> [WHAT TO DO]:
Could the lines from the line bearing "Viewport: 1568px width, 546px height." to the end of the records below be copied exactly, with the pictures left out and no other lines added?

> [DATA LISTING]:
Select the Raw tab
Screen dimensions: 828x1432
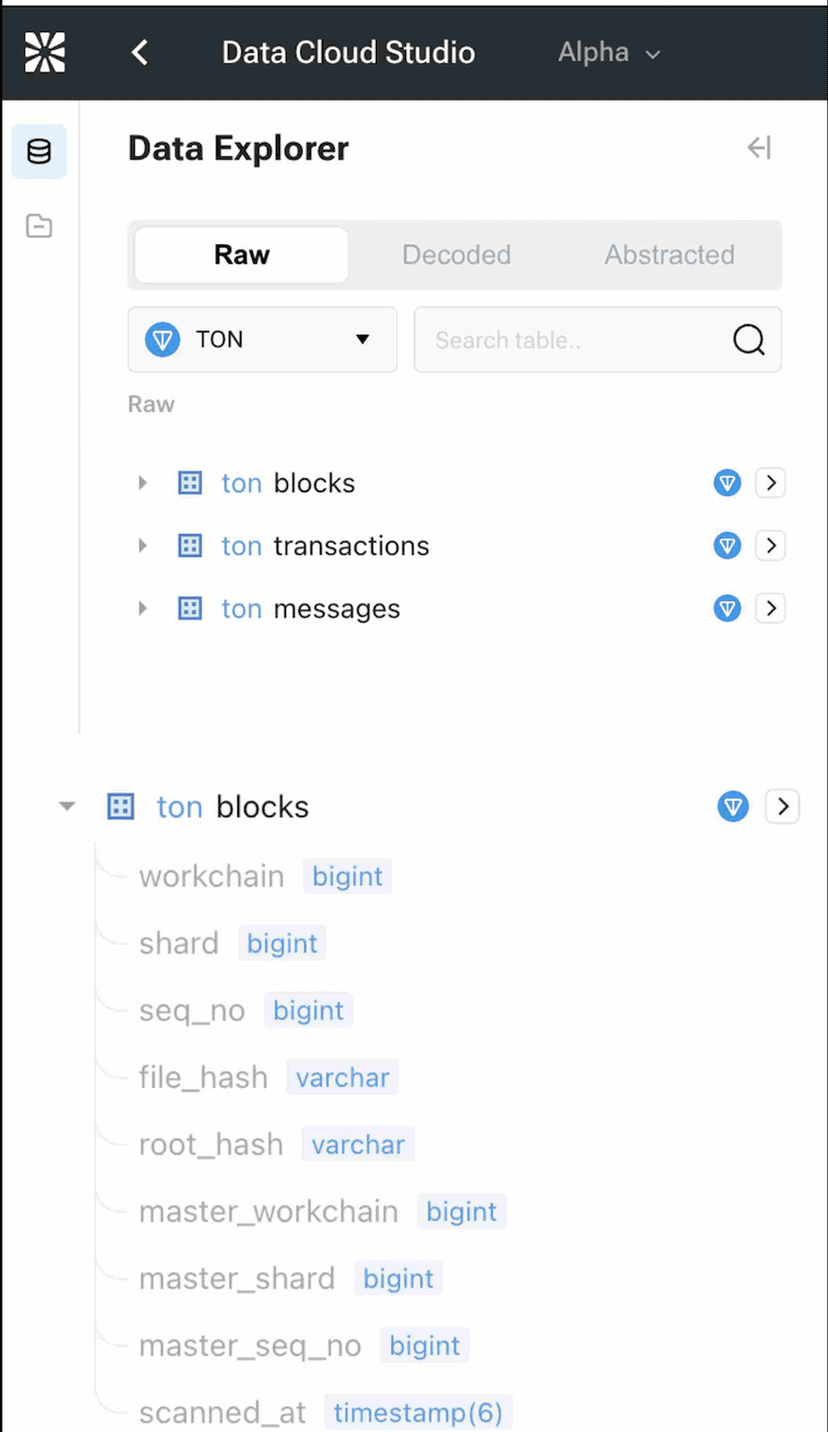[242, 255]
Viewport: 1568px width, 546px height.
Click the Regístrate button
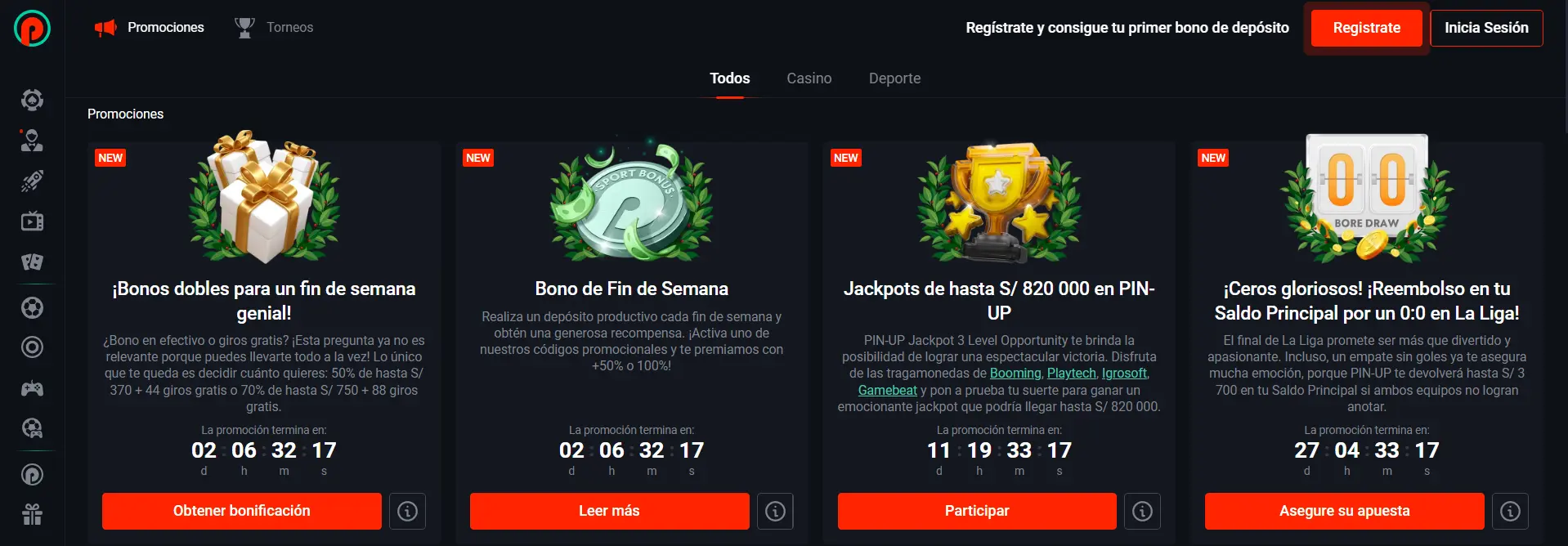pyautogui.click(x=1366, y=28)
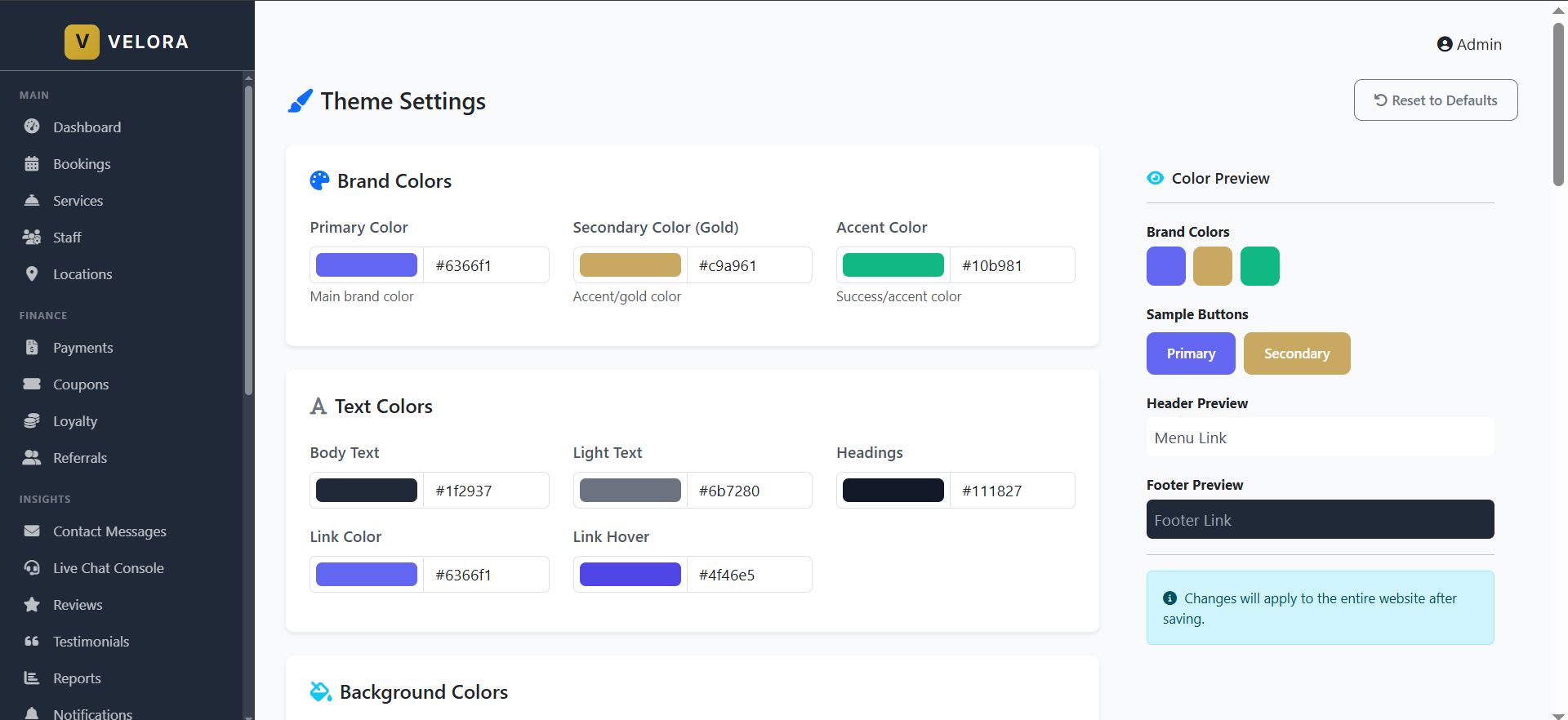Click the Testimonials quote icon
1568x720 pixels.
point(32,642)
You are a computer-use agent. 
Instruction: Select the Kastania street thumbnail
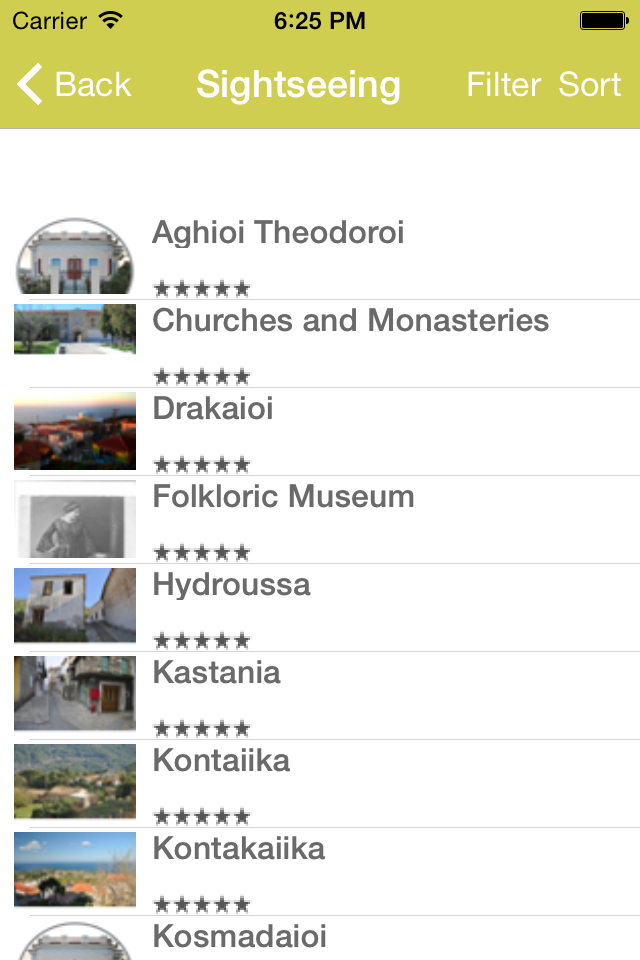point(75,693)
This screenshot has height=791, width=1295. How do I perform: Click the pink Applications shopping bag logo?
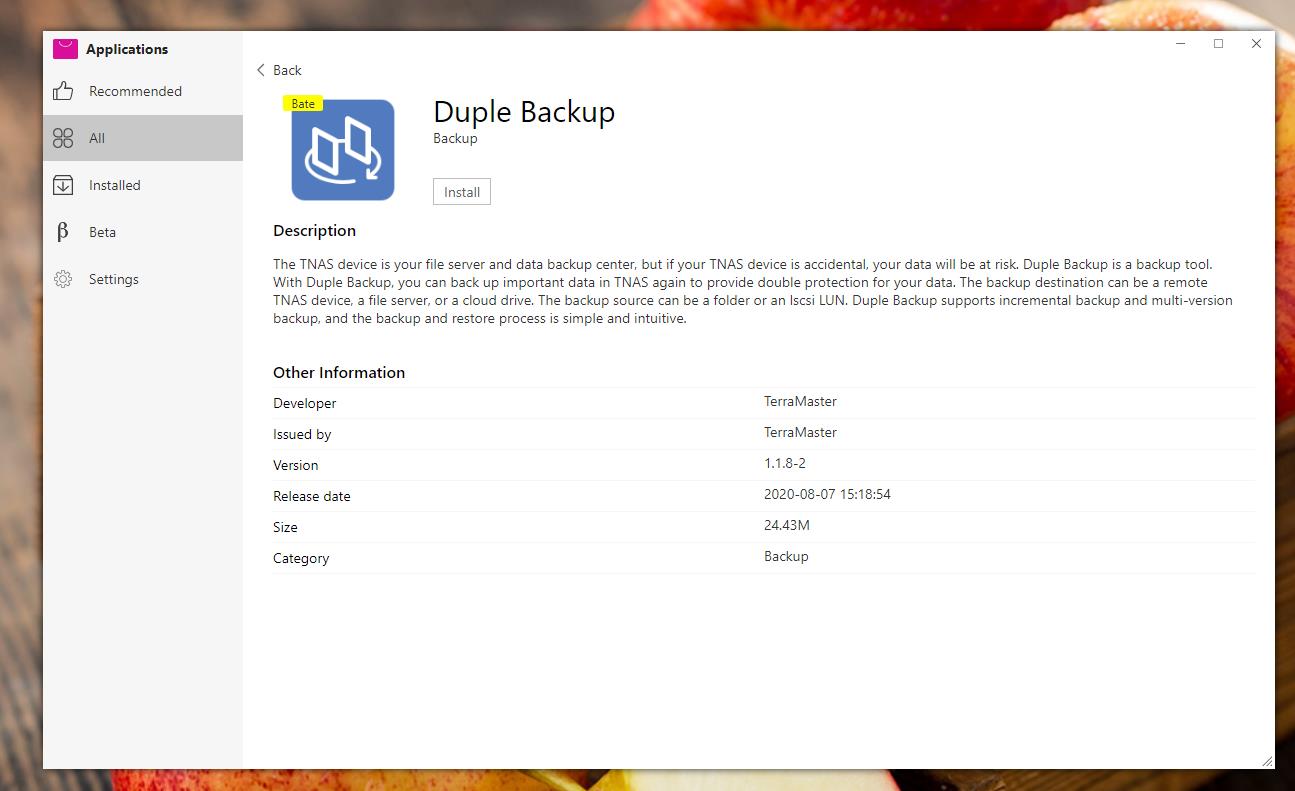click(x=65, y=49)
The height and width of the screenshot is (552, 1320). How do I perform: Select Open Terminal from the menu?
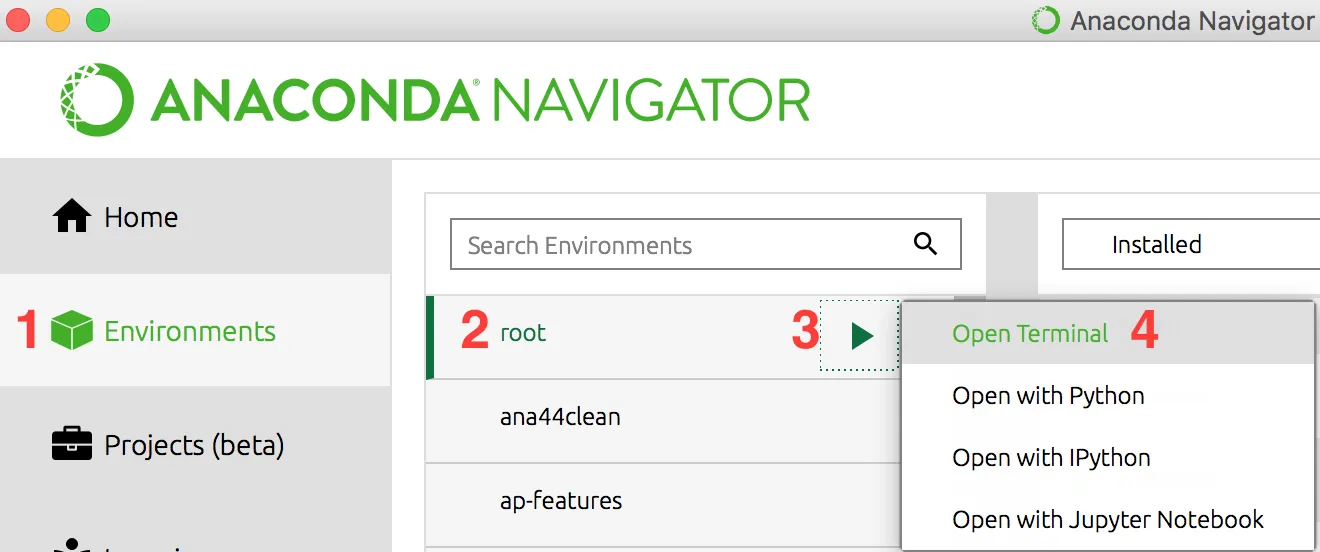[x=1030, y=334]
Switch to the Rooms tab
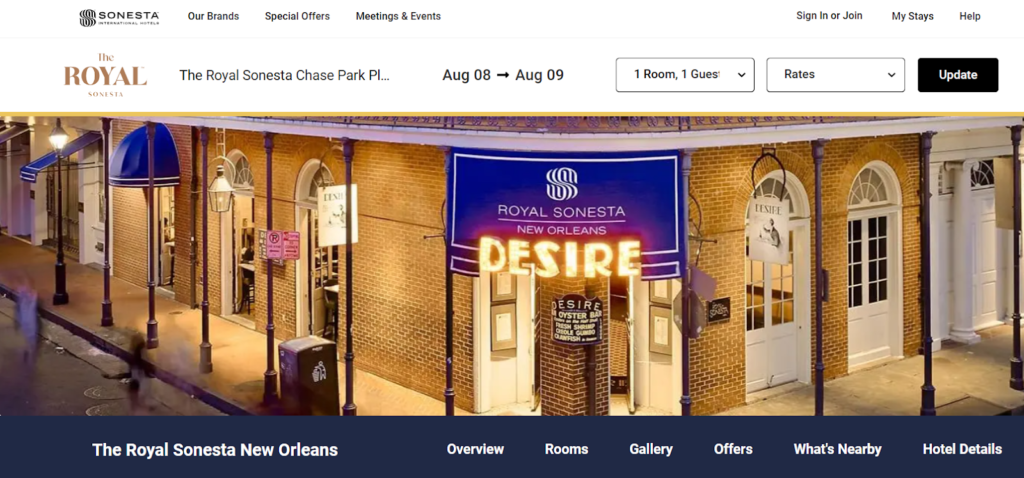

> [TASK OUTPUT]:
Viewport: 1568px width, 546px height.
Click the Regístrate button
pyautogui.click(x=1366, y=28)
Click the Testimonials quote icon
1568x720 pixels.
point(32,642)
You are a computer-use agent. 
Instruction: Select the Kastania street thumbnail
point(75,693)
This screenshot has height=791, width=1295. How do I perform: Click the pink Applications shopping bag logo?
click(x=65, y=49)
The height and width of the screenshot is (552, 1320). How do I perform: Select Open Terminal from the menu?
[x=1030, y=334]
Switch to the Rooms tab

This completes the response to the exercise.